READING PASSAGE:
** START **
2x Marineland Maxijet 1200
Water changed 25% every week.

I might try changing the background to black. Sand is 3m Color quartz black mixed with a touch of red.


----------



## soulpride (Aug 30, 2009)

how about Pseudotropheus sp. "Acei" (Msuli), Metriaclima callainos, Melanochromis johannii, Pseudotropheus polit, Cynotilapia axelrodi just some list from cookie cutter. you find it in the library.


----------



## Swifterz (Aug 3, 2009)

acei would be awesome in there. that's what i'm doing.


----------



## John27 (Jun 6, 2010)

Plus one for Acei, and since you have yellow fish, I'd go with Ngara / White Tail Acei, they look GREAT and are a black and white fish with a hint of blue in the males (sometimes females) faces.


----------



## razor2003 (Jul 18, 2004)

John27 said:


> Plus one for Acei, and since you have yellow fish, I'd go with Ngara / White Tail Acei, they look GREAT and are a black and white fish with a hint of blue in the males (sometimes females) faces.


Thanks,

I Will wait off until next week to add more fish. So far my Labs are doig great. *** never had so much activity as *** had the past 24 hours...

Can i add any peacocks? or haps? hint of red would look good. Also might give plants a try for fun, what plants might survive the beating if any? Are there any floating plants i can get for cover?

Thanks opcorn: Spent hours yesterday watching the fish.


----------



## alanvickiuk (Jun 14, 2009)

i say white tail acei too i have them and they are gorgeous fish

i also have plants needle leaf java fern and anubius nana and the fish never ever touch them


----------



## razor2003 (Jul 18, 2004)

is this white tail Acei?

http://www.youtube.com/watch?v=xxe4ooC2 ... re=related


----------



## Liquid_Pyro (Jan 7, 2010)

what size tank is that alanvickiuk?


----------



## kalifrank (May 9, 2009)

I also agree the Acei will not beat up the Labs. I started a 72 gallon a year ago with Labs and Acei. All were juveniles. A couple of months later I added some Socolofi. Well, the Socolofi have taken over the tank and killed three of the Labs. Also realize that in this grouping the Acei and Socolofi hog all the food and are now 2-3 times bigger than the Labs. Good luck.


----------



## John27 (Jun 6, 2010)

razor2003 said:


> is this white tail Acei?
> 
> http://www.youtube.com/watch?v=xxe4ooC2 ... re=related


No those are "regular" Acei (Msuli/yellow tail)









http://www.cichlid-forum.com/profiles/s ... php?id=835

White-tail Acei! Great fish, very interactive. They also "fill out" the tank, while your labs stay along the middle range and dig around on the bottom, your Acei will swim along the top and patrol the tops of your rock piles.


----------



## newforestrob (Feb 1, 2010)

I just suggested this on another thread, you wanted a hint of red,rusties are mainly ... well rusty , and lavender, they are peaceful, but they tend to stay near the bottom , unlike aceis , which ( from what I've read ) like swimming higher


----------



## alanvickiuk (Jun 14, 2009)

Liquid_Pyro said:


> what size tank is that alanvickiuk?


hi its a 84"x18"x18"
** END **
[Pointing entries for text and elements]
** START **
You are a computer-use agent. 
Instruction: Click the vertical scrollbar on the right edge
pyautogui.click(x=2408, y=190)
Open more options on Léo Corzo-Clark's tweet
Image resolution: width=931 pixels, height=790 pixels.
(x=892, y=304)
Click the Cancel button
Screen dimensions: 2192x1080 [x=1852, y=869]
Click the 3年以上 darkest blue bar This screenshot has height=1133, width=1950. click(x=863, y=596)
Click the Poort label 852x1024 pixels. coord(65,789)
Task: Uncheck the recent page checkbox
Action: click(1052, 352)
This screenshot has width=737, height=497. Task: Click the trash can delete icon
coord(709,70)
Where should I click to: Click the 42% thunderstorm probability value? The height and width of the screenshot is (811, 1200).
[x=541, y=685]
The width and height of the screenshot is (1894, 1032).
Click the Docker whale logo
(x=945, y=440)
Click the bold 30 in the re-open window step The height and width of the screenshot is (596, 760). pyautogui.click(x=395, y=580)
** END **
WRITTEN EXERCISE:
Return the passage of the aquarium forum thread above between "Can i add any" and "watching the fish.", inclusive, copied word for word.

SOLUTION:
Can i add any peacocks? or haps? hint of red would look good. Also might give plants a try for fun, what plants might survive the beating if any? Are there any floating plants i can get for cover?

Thanks opcorn: Spent hours yesterday watching the fish.